### EXERCISE GOAL
Convert the records starting at the line that contains "Given: Focus the 'Type your message here' box" and ending with the last record into a two-column CSV with the columns instruction and response, one row per record. Put each text and its answer in a single quoted field with line breaks replaced by spaces, and leave the pictures out.

○ ○ ○ ○ ○

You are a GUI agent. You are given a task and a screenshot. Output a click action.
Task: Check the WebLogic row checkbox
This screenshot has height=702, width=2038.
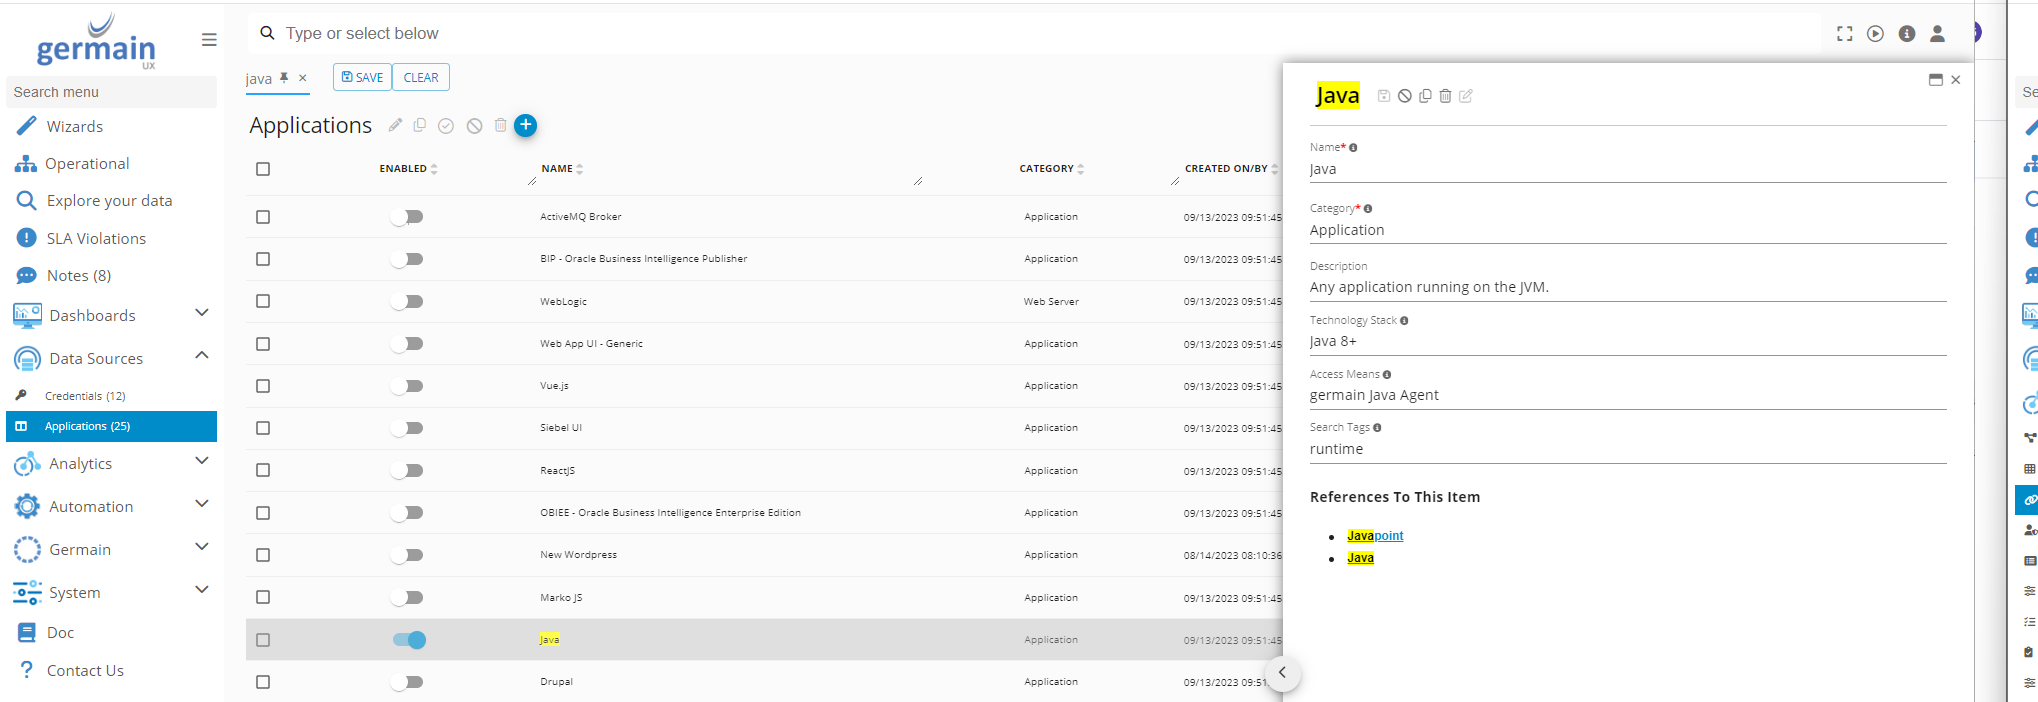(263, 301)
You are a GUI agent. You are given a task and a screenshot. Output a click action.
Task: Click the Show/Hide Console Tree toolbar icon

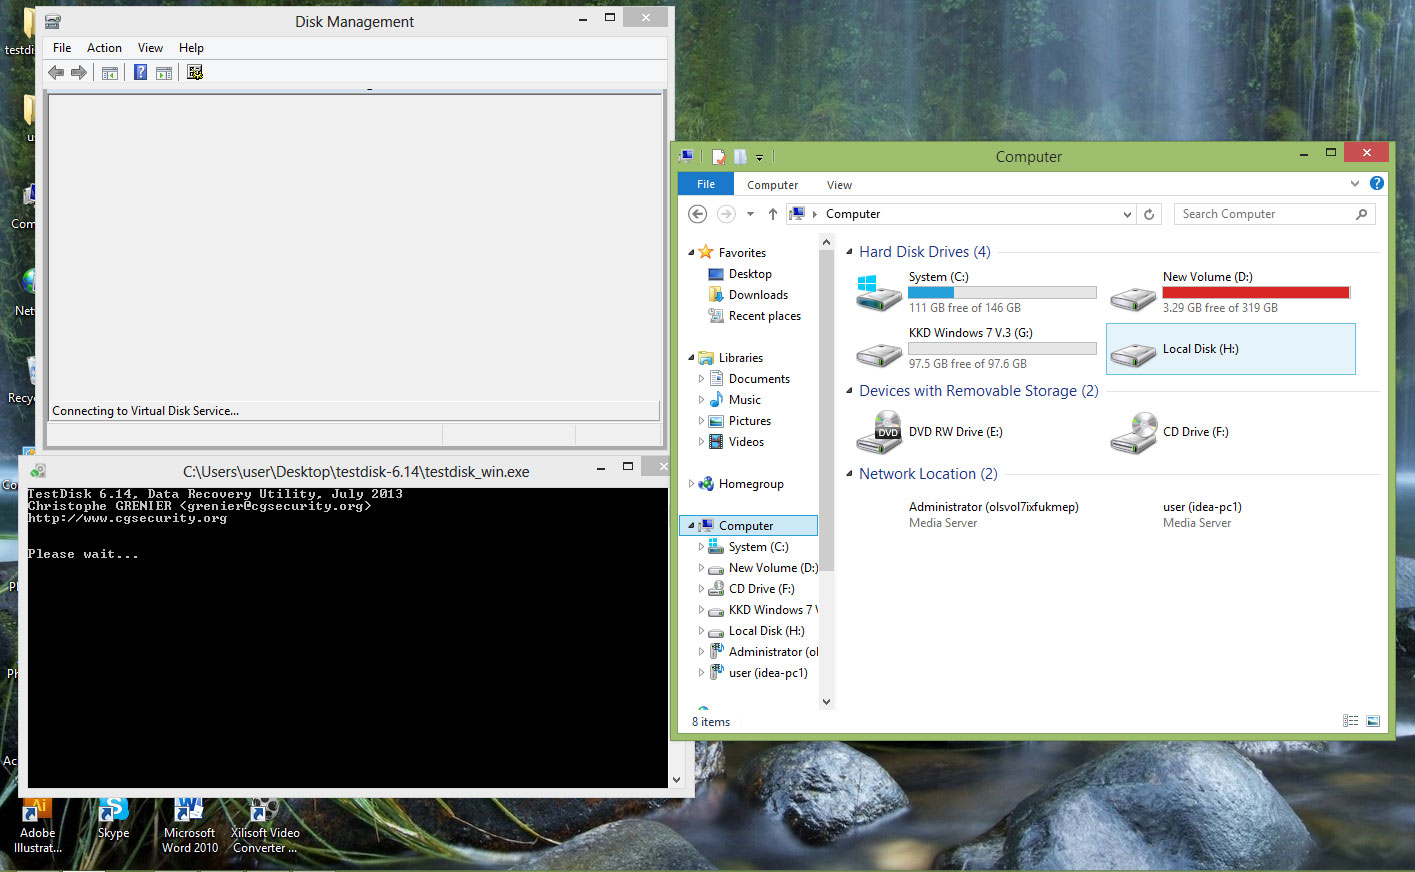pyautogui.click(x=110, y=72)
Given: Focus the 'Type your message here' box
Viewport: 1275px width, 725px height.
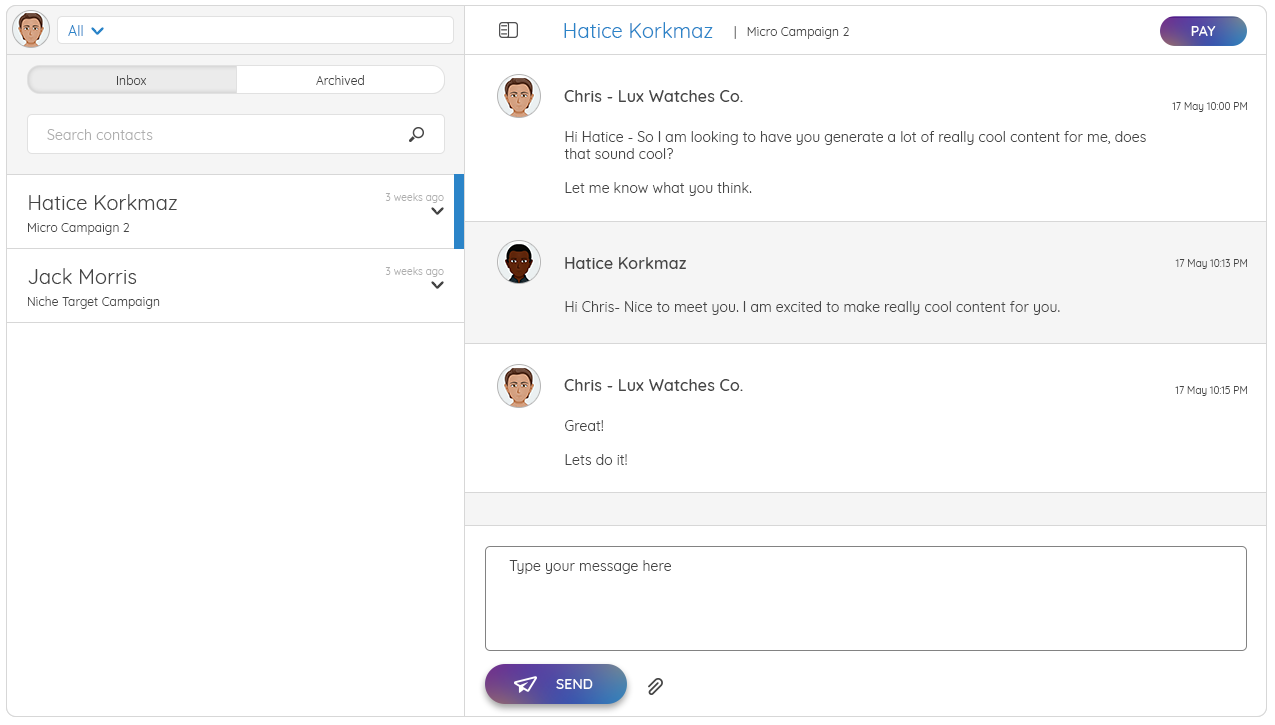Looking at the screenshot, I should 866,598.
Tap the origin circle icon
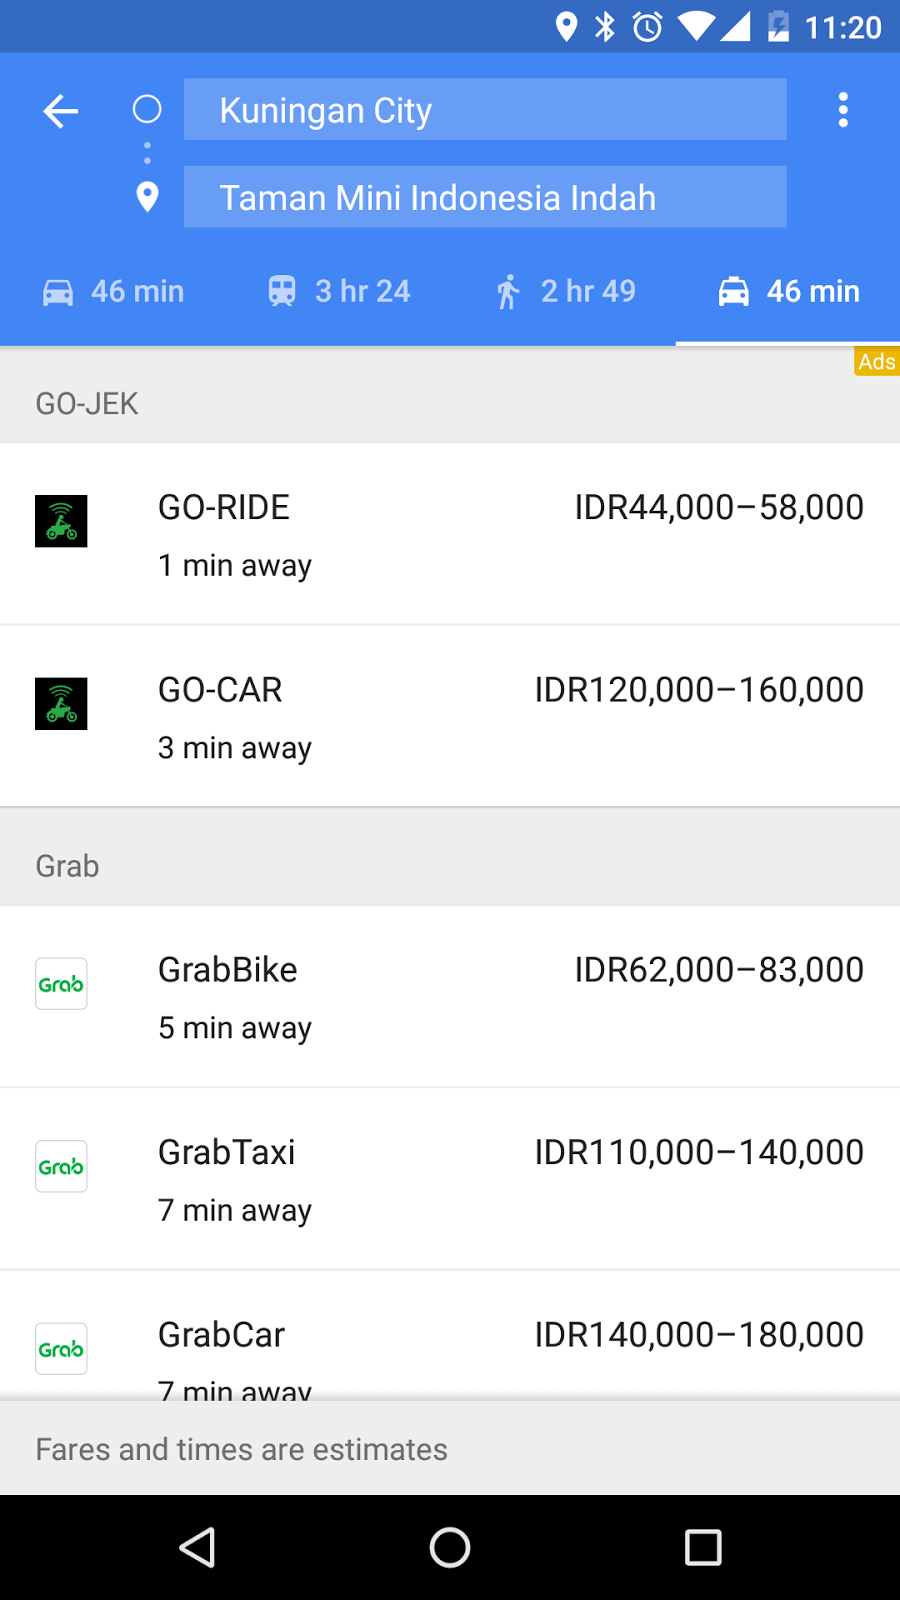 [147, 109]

○ ○ ○ ○ ○

### RESPONSE
instruction,response
"Given: Focus the 'Type your message here' box Viewport: 1275px width, 725px height.","Looking at the screenshot, I should 866,598."
"Tap the origin circle icon","[147, 109]"